Excerpted text Block Start

Evelyn Gordon has an excellent piece in the Jerusalem Post summarizing the reasons that the teenagers at Amona, and many of us who live in Judea and Samaria, have lost faith in the democratic system in Israel.
"In a democracy, victory is supposed to be achieved by winning an election. Yet
settlers twice won democratic votes against the disengagement, only to see their
victory nullified by the government and Knesset."
If you want to understand current events in Israel, this is a must read.
Technorati tag: Amona
7 Comments:
I read the article, and I'm afraid that I disagree with it. The previous elections were not a referendum on Disengagement, nor is it correct to say that Ariel Sharon ran "against the Labor platform". Sharon ran against Avram Mitzna, who had little relevant experience and ran an inept campaign, and won handily.
While there's no question that Ariel Sharon pulled a bit of a switcheroo policy-wise (understatement deliberate), we have to remember that in a representative democracy we vote for people, not platforms; and our recourse is to vote for someone else next time if we don't like what our elected representatives did this time.

Excerpted text Block End
Raw data Block Start

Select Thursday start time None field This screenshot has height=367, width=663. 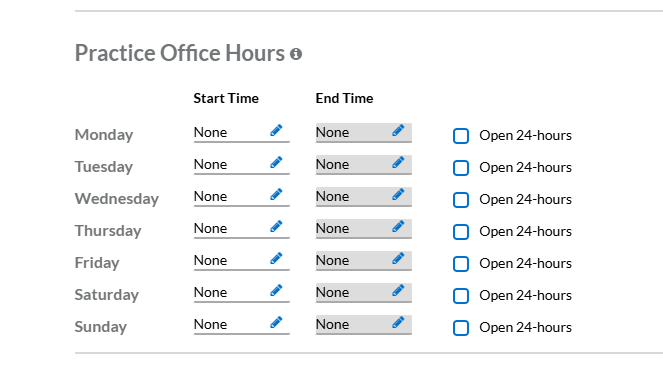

Raw data Block End

* [Tasks to perform]
(1) Which people does the Amona post name? List each one once.
(2) Write out the Amona post word for word from "While there's no" to "did this time.".

* [Answers to the exercises]
(1)
Evelyn Gordon
Ariel Sharon
Avram Mitzna

(2)
While there's no question that Ariel Sharon pulled a bit of a switcheroo policy-wise (understatement deliberate), we have to remember that in a representative democracy we vote for people, not platforms; and our recourse is to vote for someone else next time if we don't like what our elected representatives did this time.